__Your objective__: Could you set down the lines below, from the one containing "mobile games (262, 947)" through the final line, exactly as written?

Dataset records:
_ _ _ _

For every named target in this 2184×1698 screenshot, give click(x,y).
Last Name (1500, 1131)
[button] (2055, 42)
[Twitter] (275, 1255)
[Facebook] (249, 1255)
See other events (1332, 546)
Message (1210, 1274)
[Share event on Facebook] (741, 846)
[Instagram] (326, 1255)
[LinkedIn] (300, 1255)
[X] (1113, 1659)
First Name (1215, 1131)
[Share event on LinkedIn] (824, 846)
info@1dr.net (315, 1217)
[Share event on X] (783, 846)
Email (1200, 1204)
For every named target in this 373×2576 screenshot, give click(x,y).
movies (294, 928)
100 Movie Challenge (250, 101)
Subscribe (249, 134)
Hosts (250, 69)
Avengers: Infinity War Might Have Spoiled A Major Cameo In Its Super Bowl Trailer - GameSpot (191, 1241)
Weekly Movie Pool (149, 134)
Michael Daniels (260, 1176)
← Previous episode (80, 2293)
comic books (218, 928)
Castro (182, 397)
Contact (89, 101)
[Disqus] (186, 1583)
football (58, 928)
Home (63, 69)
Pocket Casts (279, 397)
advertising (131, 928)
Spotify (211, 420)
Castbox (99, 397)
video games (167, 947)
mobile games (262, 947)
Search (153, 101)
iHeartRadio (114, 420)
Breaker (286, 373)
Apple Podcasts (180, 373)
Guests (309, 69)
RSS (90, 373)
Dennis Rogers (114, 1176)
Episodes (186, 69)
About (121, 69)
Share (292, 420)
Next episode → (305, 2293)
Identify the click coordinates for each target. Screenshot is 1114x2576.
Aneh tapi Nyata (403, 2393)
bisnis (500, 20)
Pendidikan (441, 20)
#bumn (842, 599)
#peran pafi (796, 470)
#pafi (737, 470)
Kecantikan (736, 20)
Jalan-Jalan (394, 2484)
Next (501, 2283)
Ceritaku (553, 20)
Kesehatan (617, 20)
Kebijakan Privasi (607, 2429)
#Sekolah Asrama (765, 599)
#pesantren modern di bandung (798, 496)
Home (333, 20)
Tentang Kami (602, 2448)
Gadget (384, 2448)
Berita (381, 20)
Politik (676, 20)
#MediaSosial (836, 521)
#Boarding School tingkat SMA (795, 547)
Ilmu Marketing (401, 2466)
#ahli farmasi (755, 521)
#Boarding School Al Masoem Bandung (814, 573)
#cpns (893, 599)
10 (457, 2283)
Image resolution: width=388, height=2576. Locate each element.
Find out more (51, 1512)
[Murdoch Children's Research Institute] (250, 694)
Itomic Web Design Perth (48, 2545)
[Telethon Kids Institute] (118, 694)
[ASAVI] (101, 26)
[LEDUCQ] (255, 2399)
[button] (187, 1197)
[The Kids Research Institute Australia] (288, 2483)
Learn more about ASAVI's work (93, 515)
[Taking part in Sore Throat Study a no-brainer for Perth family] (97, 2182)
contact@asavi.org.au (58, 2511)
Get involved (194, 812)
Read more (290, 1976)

_ _ _ _

__Answer space__:
mobile games (262, 947)
Search (153, 101)
iHeartRadio (114, 420)
Breaker (286, 373)
Apple Podcasts (180, 373)
Guests (309, 69)
RSS (90, 373)
Dennis Rogers (114, 1176)
Episodes (186, 69)
About (121, 69)
Share (292, 420)
Next episode → (305, 2293)
Identify the click coordinates for each target. Screenshot is 1114x2576.
Aneh tapi Nyata (403, 2393)
bisnis (500, 20)
Pendidikan (441, 20)
#bumn (842, 599)
#peran pafi (796, 470)
#pafi (737, 470)
Kecantikan (736, 20)
Jalan-Jalan (394, 2484)
Next (501, 2283)
Ceritaku (553, 20)
Kesehatan (617, 20)
Kebijakan Privasi (607, 2429)
#Sekolah Asrama (765, 599)
#pesantren modern di bandung (798, 496)
Home (333, 20)
Tentang Kami (602, 2448)
Gadget (384, 2448)
Berita (381, 20)
Politik (676, 20)
#MediaSosial (836, 521)
#Boarding School tingkat SMA (795, 547)
Ilmu Marketing (401, 2466)
#ahli farmasi (755, 521)
#Boarding School Al Masoem Bandung (814, 573)
#cpns (893, 599)
10 (457, 2283)
Image resolution: width=388, height=2576. Locate each element.
Find out more (51, 1512)
[Murdoch Children's Research Institute] (250, 694)
Itomic Web Design Perth (48, 2545)
[Telethon Kids Institute] (118, 694)
[ASAVI] (101, 26)
[LEDUCQ] (255, 2399)
[button] (187, 1197)
[The Kids Research Institute Australia] (288, 2483)
Learn more about ASAVI's work (93, 515)
[Taking part in Sore Throat Study a no-brainer for Perth family] (97, 2182)
contact@asavi.org.au (58, 2511)
Get involved (194, 812)
Read more (290, 1976)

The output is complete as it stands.